Put differently, mountain of music-space AI agreements aside, the sub-sector certainly isn’t without controversy and disputes. That leads to another interesting element of the report, for which a survey was forwarded “to a wide range of independent BPI member organisations.”
Of those members, 31 responded during a 16-day window, and eight proceeded to participate in “semi-structured interviews.”
All told, “only 25% of medium-sized [music] companies and 5% of smaller companies have completed a licensing agreement for use in an AI product,” per the text.
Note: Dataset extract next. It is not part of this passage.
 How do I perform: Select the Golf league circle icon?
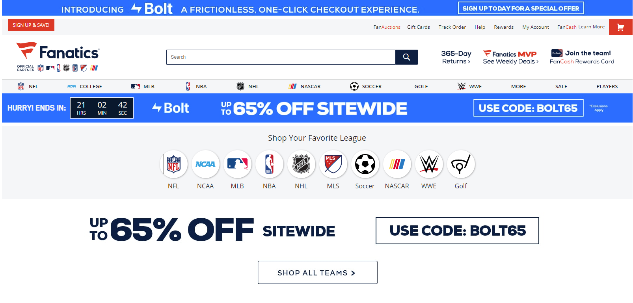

At the intersection of both figures, “only 16% of independent BPI members surveyed have so far begun exploring licensing partnerships” at all, the breakdown shows. Even so, 77% of member respondents “are open to licensing their music for ethical use by AI.”
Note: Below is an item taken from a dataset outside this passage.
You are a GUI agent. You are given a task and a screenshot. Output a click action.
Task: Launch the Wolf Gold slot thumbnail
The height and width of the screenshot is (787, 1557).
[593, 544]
Beyond this noteworthy gap, the report produced an interesting takeaway about the public’s stance on rightsholder compensation for AI music.
With 3,000 “nationally representative consumers” surveyed, 13% had “specifically used music-generating AI,” and 6% acknowledged paying to do so.
Of the overall paid-AI respondents, 65% agreed that any “financial gains to the economy from AI should be shared beyond the tech sector, including with those whose work is used in AI training.”
Meanwhile, the percentage fell to 60% among free-tier AI users and then to 47% for respondents who said they’d never used AI.